HEAVY rains, ferocious dogs and evergreen British spirit lie in wait.
A SPLUTTERING Euro Weekly News van spat me out amid the stark void of the sierras, so clueless as to where I was that they might have blindfolded me on the way. Stranded for 24 hours with no money or phone, I was tasked with finding charity by throwing myself at its mercy. It had all seemed more romantic indoors.
Throwing caution to the wind, I flung on my hood and made haste for the whitewashed village nestled in the hillside. I crept around the silent streets like a sly drifter and was barked at ferociously by a salivating sentry, a piercing silence in between its roars.
Spare a shilling?
Ignoring the buck toothed grin of an extra from Deliverance I dived under a thick avocado tree. To hell with orders I thought, I’ll see out my sentence in blissful ignorance under the shade. Just as my mind slipped briefly into that narcotic state of pseudo sleep, thick raindrops fell, and the skies thundered. I needed help.
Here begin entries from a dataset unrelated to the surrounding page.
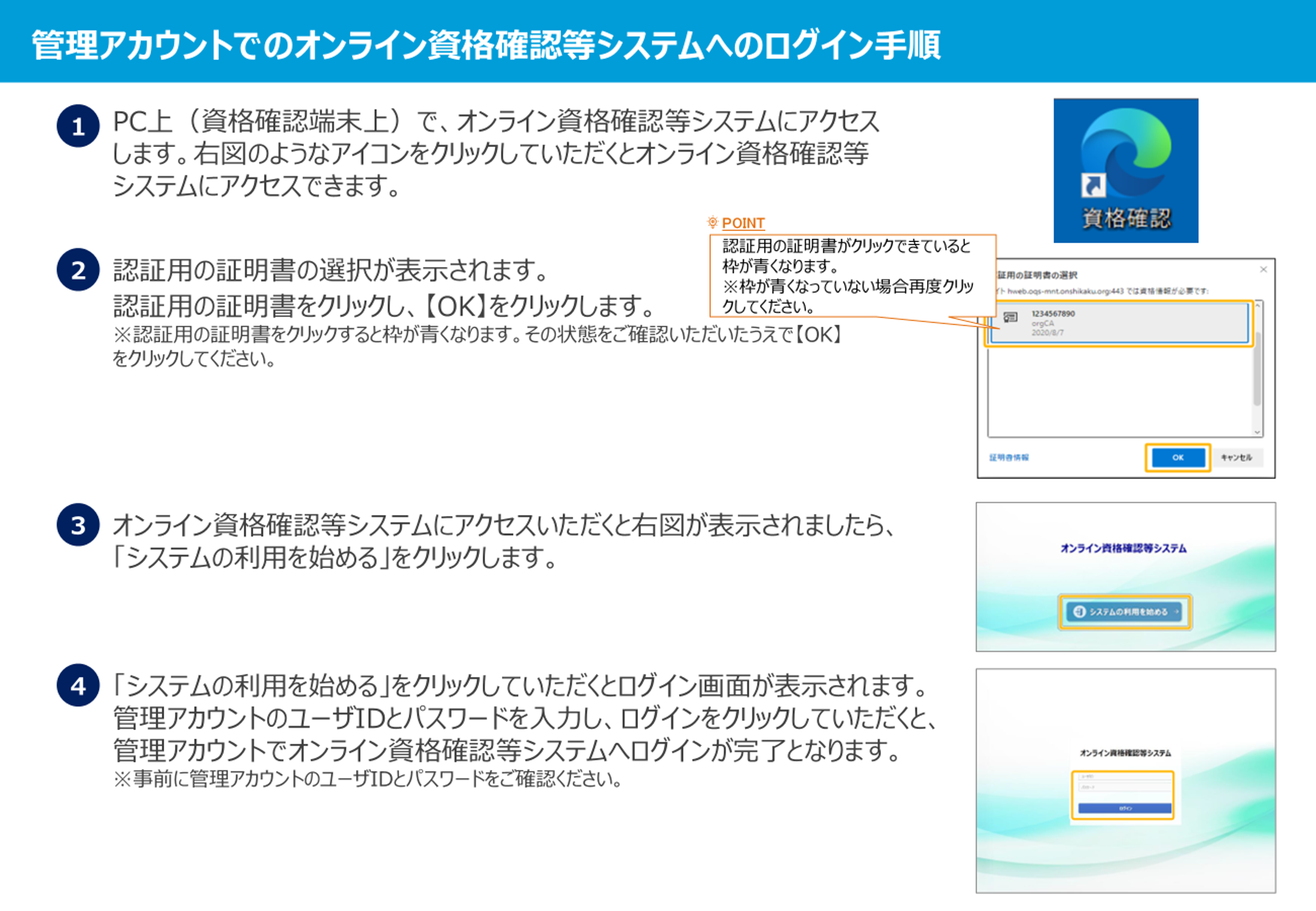The height and width of the screenshot is (911, 1316).
Task: Click the システムの利用を始める button
Action: pyautogui.click(x=1124, y=611)
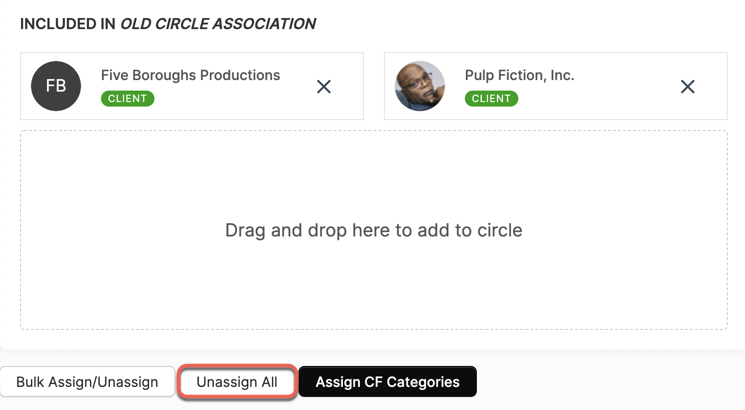
Task: Open Assign CF Categories
Action: [x=388, y=381]
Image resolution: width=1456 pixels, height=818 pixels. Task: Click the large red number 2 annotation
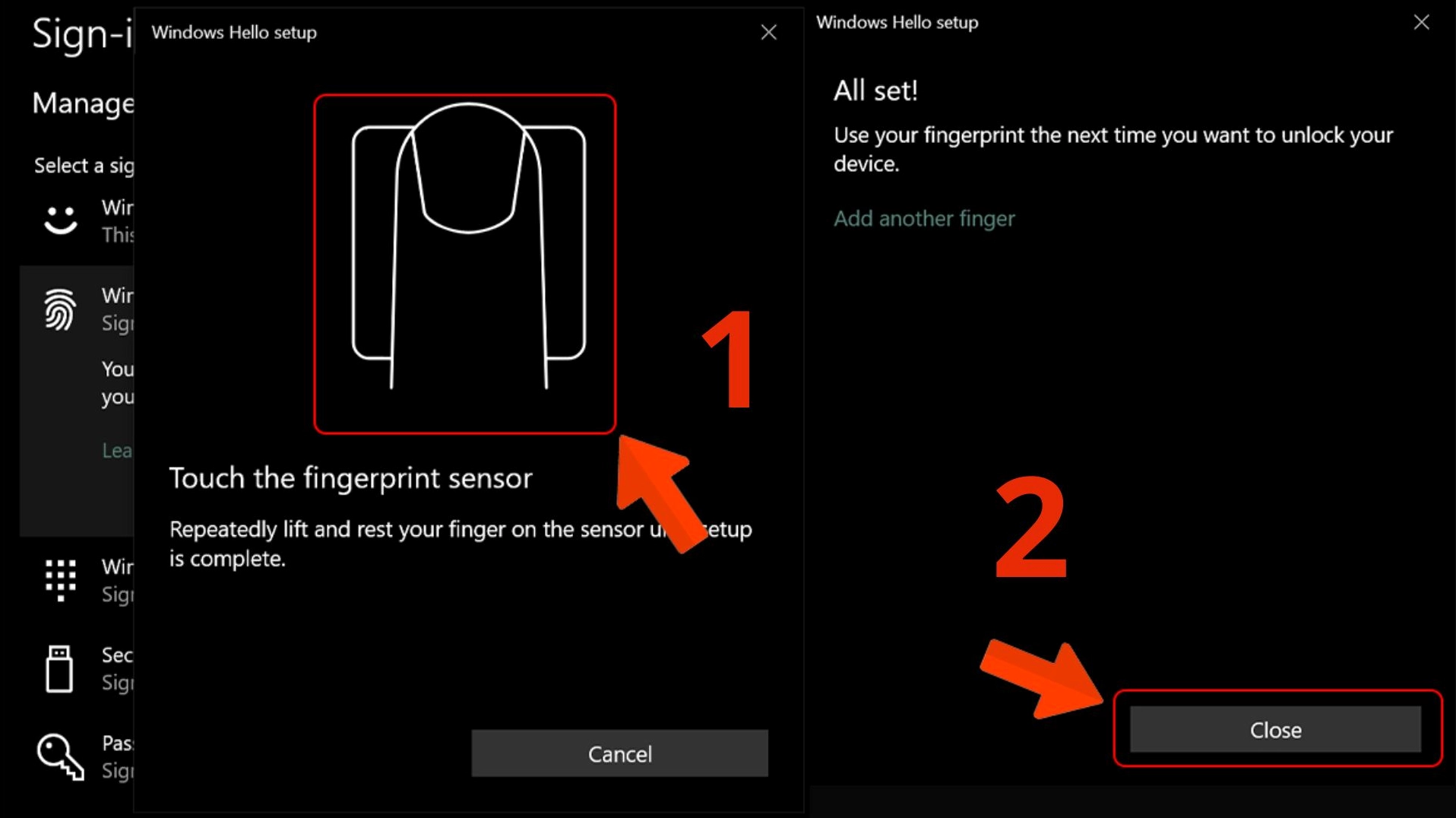tap(1031, 527)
The undercover story was that my imaginary Spanish girlfriend, Maria, had thrown me out of the car after a heated battle of wills. I stuck to the tale because it was infinitely more plausible than the dawning reality that my boss was discreetly trying to assassinate another wayward writer.
In the British quarters, by which I mean the only bar open, my story was met with wild laughter and disbelief but I wasn’t to worry, the party here would go on till the wee hours and we’d find a room for you. There were stories of home tinged with regret.
Needless to say one thing led to another and, in evergreen British spirit, matters soon swept swiftly out of control. The bed I’d been promised disappeared, shuffling down the cobbled streets cackling in ecstasy, and I was utterly alone, angry, and craving shelter with all my being.
A fitful sleep that veered between the terrible fury of being too cold for comfort, and vivid dreams of a crying statue of the Virgin Mary, was cut short by the barmaid, surprised to find a lonesome expat sprawled by the flickering embers of the fireplace.
I shuffled out into Saturday with ringing church bells and Johnny Cash between my ears. I quickly caught the attention of a wild haired Irish hippie raised in the slums of east London, and a privately educated Guardian reader prone to quoting philosophers with a slow and deliberate air. They had met each day for years, an odd couple studying the world’s woes, and welcomed me with coffee, cake and conversation.
"To hell with orders I thought, I’ll see out my sentence in blissful ignorance under the shade
When the two went their separate ways I was offered the use of their tab in case I was hungry or still stranded. It was a gallant gesture of trust and goodwill and I was surprised by a surge of overwhelming gratitude. It was time to go and as I shivered back up the mountains to the agreed rendezvous the rain came thundering down.
An old Spanish lady, fearlessly friendly, offered me a ride back to Competa, my erstwhile prison for a day, I hadn’t the heart to explain that an EWN rescue mission was due to beam me up like ET when the sun set and graciously accepted her kindness.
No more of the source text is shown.